-- Exercise instructions --
Copy every line that contains the string "agent" from the entries below.

BEGIN

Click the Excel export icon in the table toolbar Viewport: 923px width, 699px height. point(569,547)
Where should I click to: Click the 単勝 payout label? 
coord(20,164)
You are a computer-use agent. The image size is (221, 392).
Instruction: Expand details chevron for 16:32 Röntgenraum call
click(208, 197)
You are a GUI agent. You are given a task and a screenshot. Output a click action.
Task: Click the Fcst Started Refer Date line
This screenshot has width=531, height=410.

END
BEGIN

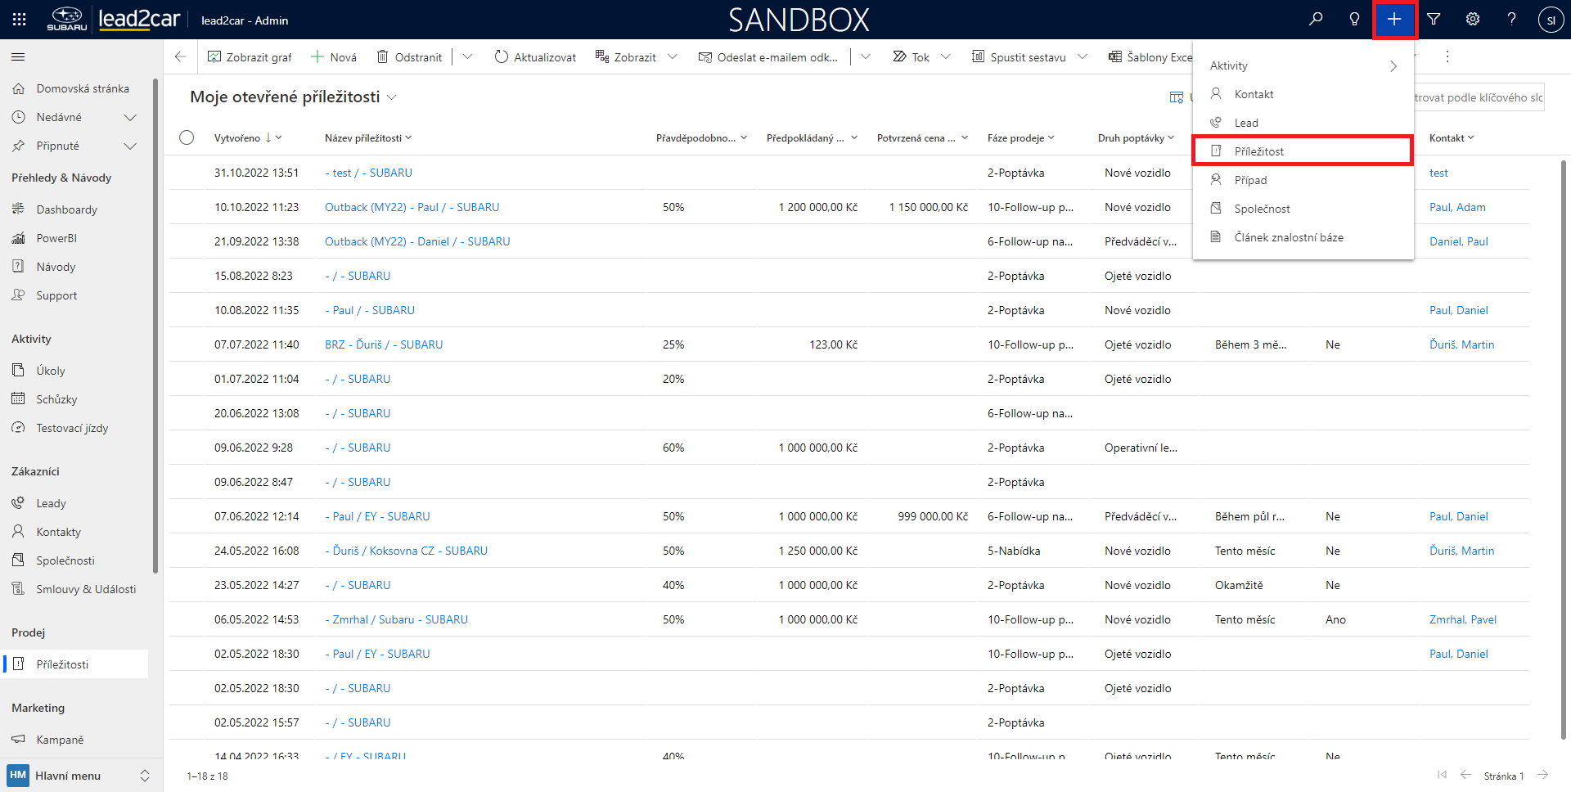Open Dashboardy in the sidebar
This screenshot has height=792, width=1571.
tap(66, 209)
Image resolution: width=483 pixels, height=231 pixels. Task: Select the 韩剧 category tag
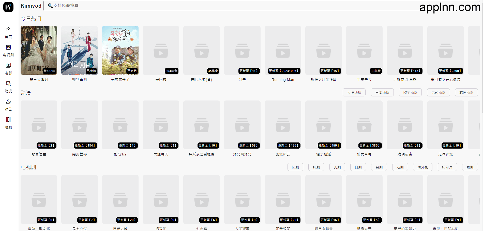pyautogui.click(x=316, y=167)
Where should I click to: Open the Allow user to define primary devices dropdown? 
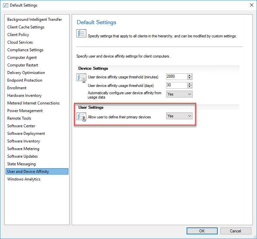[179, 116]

END

-- Problem solution --
You are a computer-use agent. The image size is (221, 392).
You are a GUI agent. You are given a task and a screenshot. Output a click action.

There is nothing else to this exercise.